0.9 | normalleşme çabaları

En başından başla
                                    

James, Büyük Salon'a bu düşüncelerle girerken girdiği anda ilk göz göze geldiği kişinin Lily olması nedeniyle boynundan aşağı inen bir ürperti hissetti. James'in ela gözleri Lily'nin yeşil gözlerinin içinde kayboldu bir saniye. Bu duraksamada az daha bir alt dönemi eziyordu.

"Dikkat et, Jamie." dedi Remus az daha ezecek olduğu birinci sınıfın arkasından özür dileyen James'e.

"İyiyim ben," dedi James. Tekrar Lily'i görebilmek için masayı taradı ancak artık kızlardan biriyle sohbete dalmış görünüyordu. James ondan gözlerini ayırıp Remus'u takip etmeye döndüğünden Lily'nin onun arkasından göz ucuyla baktığını görmemişti.

Remus, James ve Peter, Gryffindor masasına oturdular. Sessizce yemek yiyorlardı. James o an yemeklerdeki neşesinin çoğunu Sirius ile paylaştığını fark etti. Onsuz Çapulcular eksik kalıyordu.

Dalgın James, elini çenesine koymuş sessizce tabağındaki zeytinleri avlıyordu. Birden yanına oturan birinin sesli bir şekilde ismini söylemesiyle James yerinde zıpladı.

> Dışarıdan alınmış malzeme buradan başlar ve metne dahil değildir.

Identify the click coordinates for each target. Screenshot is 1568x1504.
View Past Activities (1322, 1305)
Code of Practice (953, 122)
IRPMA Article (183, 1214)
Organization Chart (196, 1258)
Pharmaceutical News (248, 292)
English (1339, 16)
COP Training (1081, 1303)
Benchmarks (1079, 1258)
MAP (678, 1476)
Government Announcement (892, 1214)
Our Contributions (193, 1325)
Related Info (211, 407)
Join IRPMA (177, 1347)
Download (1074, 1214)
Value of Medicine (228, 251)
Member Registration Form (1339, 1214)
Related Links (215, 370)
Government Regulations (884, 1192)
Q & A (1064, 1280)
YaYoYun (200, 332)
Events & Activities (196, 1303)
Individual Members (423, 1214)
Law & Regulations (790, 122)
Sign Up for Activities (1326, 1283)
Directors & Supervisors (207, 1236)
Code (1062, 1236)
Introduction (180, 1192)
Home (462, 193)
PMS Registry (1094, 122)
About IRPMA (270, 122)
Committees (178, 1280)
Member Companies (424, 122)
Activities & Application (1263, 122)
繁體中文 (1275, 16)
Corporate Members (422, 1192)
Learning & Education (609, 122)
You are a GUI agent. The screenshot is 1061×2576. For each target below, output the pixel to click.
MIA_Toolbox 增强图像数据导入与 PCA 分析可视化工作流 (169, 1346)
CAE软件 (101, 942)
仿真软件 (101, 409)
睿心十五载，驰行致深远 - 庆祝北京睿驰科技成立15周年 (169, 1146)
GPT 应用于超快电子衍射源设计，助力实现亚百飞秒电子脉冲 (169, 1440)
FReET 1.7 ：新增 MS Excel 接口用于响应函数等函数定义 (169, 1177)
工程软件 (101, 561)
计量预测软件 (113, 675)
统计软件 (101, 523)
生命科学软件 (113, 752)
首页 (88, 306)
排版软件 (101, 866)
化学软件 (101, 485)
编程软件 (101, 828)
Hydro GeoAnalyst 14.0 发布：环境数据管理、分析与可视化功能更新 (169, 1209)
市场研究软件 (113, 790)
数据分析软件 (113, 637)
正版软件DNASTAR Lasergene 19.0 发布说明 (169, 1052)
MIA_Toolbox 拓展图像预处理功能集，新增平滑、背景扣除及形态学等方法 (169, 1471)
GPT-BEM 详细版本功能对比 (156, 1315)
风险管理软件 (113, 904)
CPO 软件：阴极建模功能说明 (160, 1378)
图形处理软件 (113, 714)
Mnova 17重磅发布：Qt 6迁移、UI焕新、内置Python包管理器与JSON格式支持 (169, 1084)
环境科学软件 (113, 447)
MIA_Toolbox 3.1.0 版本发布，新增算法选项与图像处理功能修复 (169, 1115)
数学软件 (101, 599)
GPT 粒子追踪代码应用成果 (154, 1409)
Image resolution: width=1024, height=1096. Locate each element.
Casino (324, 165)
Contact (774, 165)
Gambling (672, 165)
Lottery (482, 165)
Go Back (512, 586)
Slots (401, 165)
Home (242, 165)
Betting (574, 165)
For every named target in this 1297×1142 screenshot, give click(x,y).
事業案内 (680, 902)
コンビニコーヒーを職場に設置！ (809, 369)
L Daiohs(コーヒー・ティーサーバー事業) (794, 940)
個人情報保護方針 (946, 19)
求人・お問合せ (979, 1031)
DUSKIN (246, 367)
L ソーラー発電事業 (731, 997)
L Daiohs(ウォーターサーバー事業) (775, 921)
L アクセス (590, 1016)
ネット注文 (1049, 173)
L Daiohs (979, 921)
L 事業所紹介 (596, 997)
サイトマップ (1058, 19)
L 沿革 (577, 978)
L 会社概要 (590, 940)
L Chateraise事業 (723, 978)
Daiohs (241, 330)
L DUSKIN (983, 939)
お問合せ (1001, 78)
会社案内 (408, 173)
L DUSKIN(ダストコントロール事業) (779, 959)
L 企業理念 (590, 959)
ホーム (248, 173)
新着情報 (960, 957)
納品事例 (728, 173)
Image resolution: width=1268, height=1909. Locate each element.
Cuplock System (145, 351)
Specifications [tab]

"Korkma, korkma, Potter." Maureen'den başkası değildi bu. "Sadece benim."

James sandalyesini düzeltti ve sonra Maureen'e döndü. "Günaydın Maureen." dedi sakin bir sesle. Sabahları enerjisiyle etrafını ateşe veren James'ten eser yoktu.

"Günaydın." dedi Maureen ve ardından Remus ile Peter'a eliyle selam verdi. "Size de günaydın beyler. Sirius yok mu?"

"Artık kahvaltılara inmeyi tercih etmiyor." dedi Remus tekdüze bir sesle Maureen'e.

"Pekalaa." dedi Maureen Remus'un cansız haline anlamsızca bakarak. "Neyse, Potter. Senin için gelmiştim. Bu akşam için hazır mısın diye sorayım dedim."

"Evet, evet, hazırım." dedi James kafa sallayarak. Yalan söylüyordu. "Bu akşam şey için-" kafasını kaşıyarak bu akşam ne olduğunu düşündü.

"Maç." dedi Maureen James'i tamamlayarak.

"Eveet!" dedi yapay bir neşeyle James. "Maç- tabi yaa. Tam formumdayım, kaptan."

Fakat yine yalan söylüyordu. James Potter, gelmiş geçmiş tüm maçlarının arasında ilk defa akşam olacak bir maçı unutuyordu. Bu büyük bir utançtı Potter için.

Maureen pek tatmin olmuş görünmüyordu. "Nedense yalan söylüyormuşsun gibi hissettim, Potter." dedi şüpheli bir sesle.

"Ne yalan mı?" dedi James kahkaha atarak. "Hiç tarzım değildir, Maureen." James hangi ara bu kadar yalancı birine dönüştüğünü anlayamadı.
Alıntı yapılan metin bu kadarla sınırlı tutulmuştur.